■ DOCUMENT EXTRACT

Permian Bottlenecks Come At The Worst Moment

oil flaring

The growing number of supply outages around the world are causing the oil market to become a lot more volatile, putting extra emphasis on every barrel that does or does not make it to market. That makes the infrastructure bottlenecks in West Texas a global concern.

There is quite a bit of debate about what’s going on in the Permian, and whether or not the shale industry will be able to keep up with heady production forecasts. The IEA predicts the U.S. will add 1.7 million barrels per day in 2018, followed by another 1.2 mb/d in 2019.

Obviously, the bulk of that is expected to come from the Permian, and while the IEA acknowledges pipeline bottlenecks in the Permian, it has not significantly altered its supply forecast. “While producers are bumping up against pipeline bottlenecks, supplies will continue to rise through 2019,” the IEA said in its June Oil Market Report.

(Click to enlarge)

■ SUPPLIED DATA
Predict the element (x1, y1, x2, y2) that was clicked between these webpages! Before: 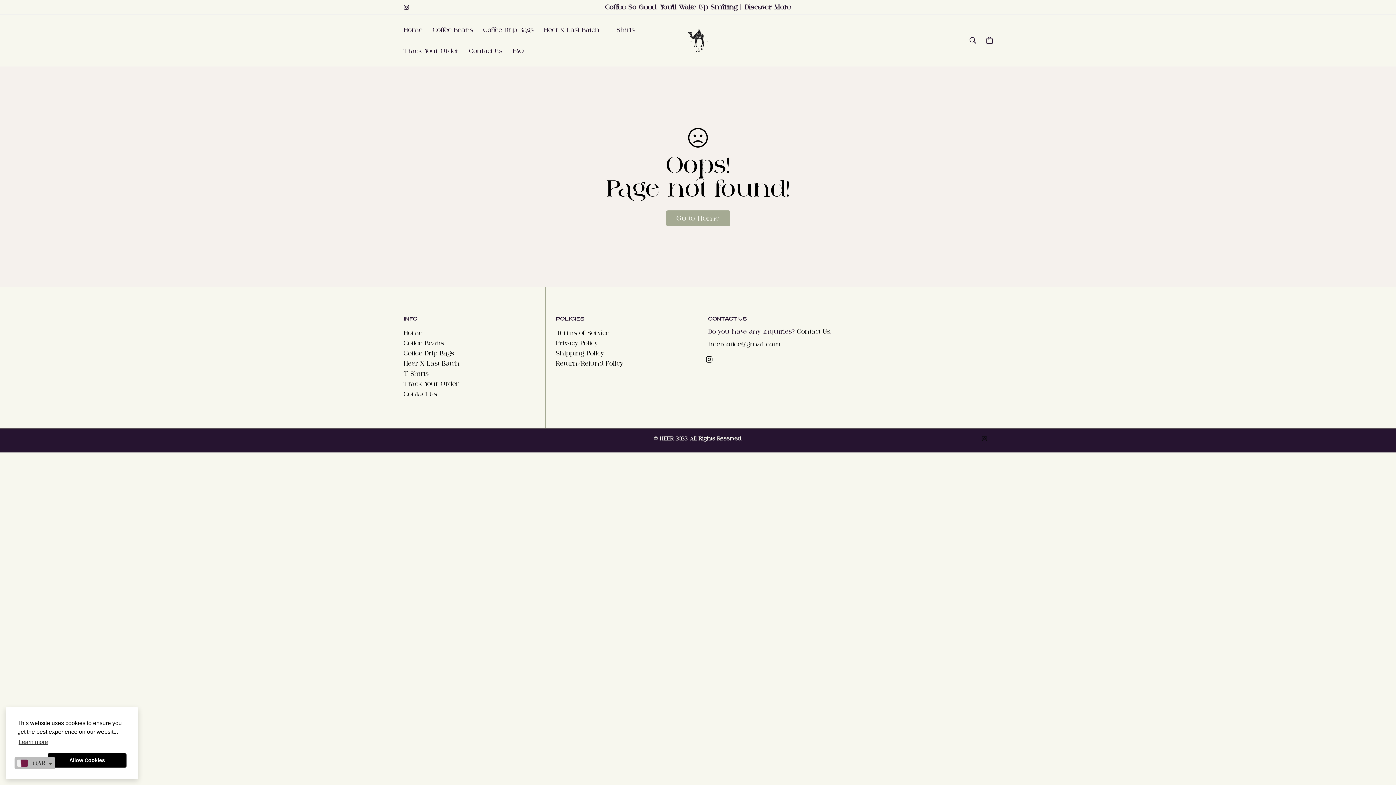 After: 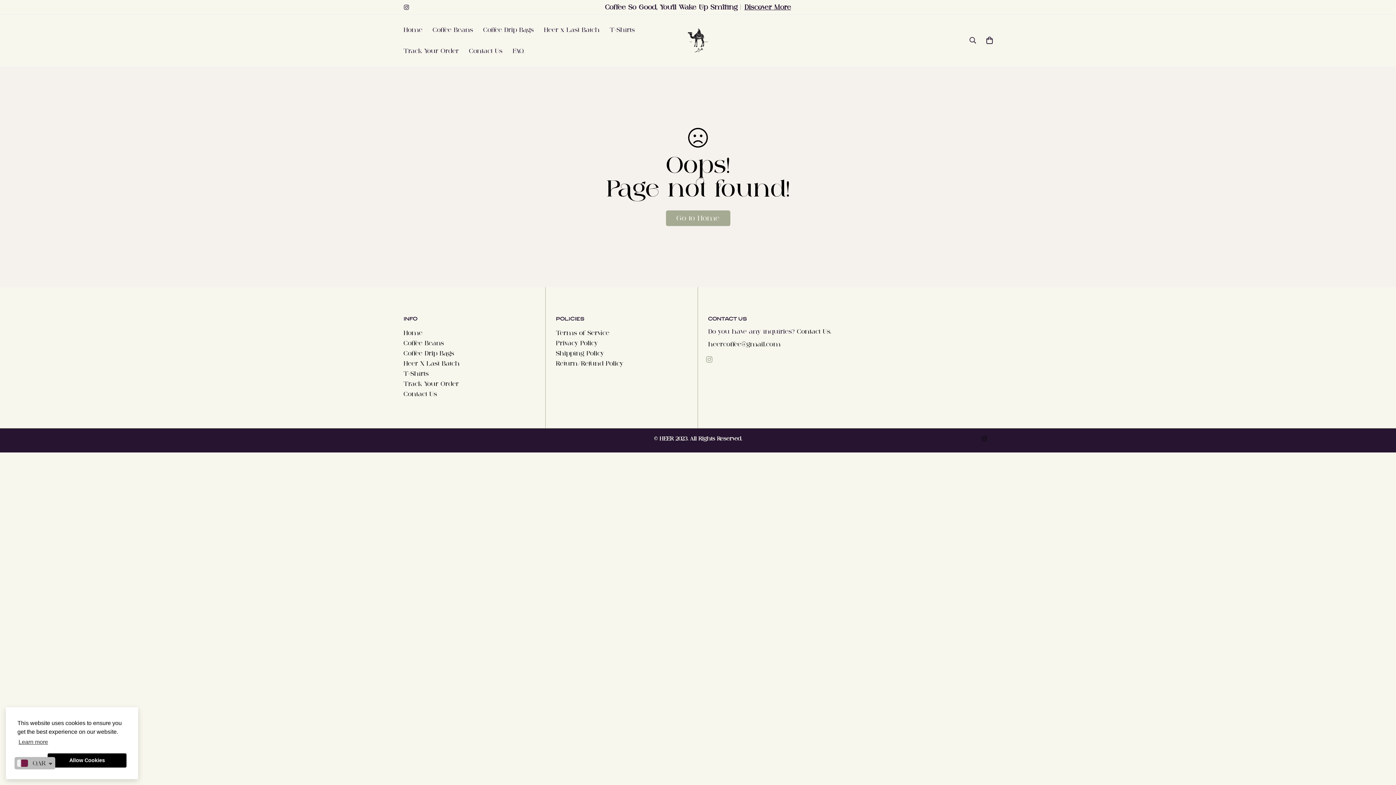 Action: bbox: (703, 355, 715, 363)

■ LIST OF TASKS
1) List every geographic place named in the Permian bottlenecks article.
2) Continue the article on Permian oil bottlenecks from the point where it stops.

■ RESULTS FOR THE EXERCISE
1) West Texas, the Permian, the U.S.

2)
But by most accounts, the pipelines from the Permian to the Gulf Coast are either full or will be full in the next few months. That makes projections like the ones from places like the IEA look a bit optimistic, almost as if growth was simply extrapolated forward.

Others are more pessimistic. “We will reach capacity in the next 3 to 4 months,” Scott Sheffield, the chairman of Pioneer Natural Resources Co., told Bloomberg last month. “Some companies will have to shut in production, some companies will move rigs away, and some companies will be able to continue growing because they have firm transportation.”

The Permian has roughly 3.1 mb/d of takeaway capacity, plus local refining capacity. There is theoretically some 300,000 bpd of train capacity, but a lot of that is being used to move frac sand, according to S&P Global Platts.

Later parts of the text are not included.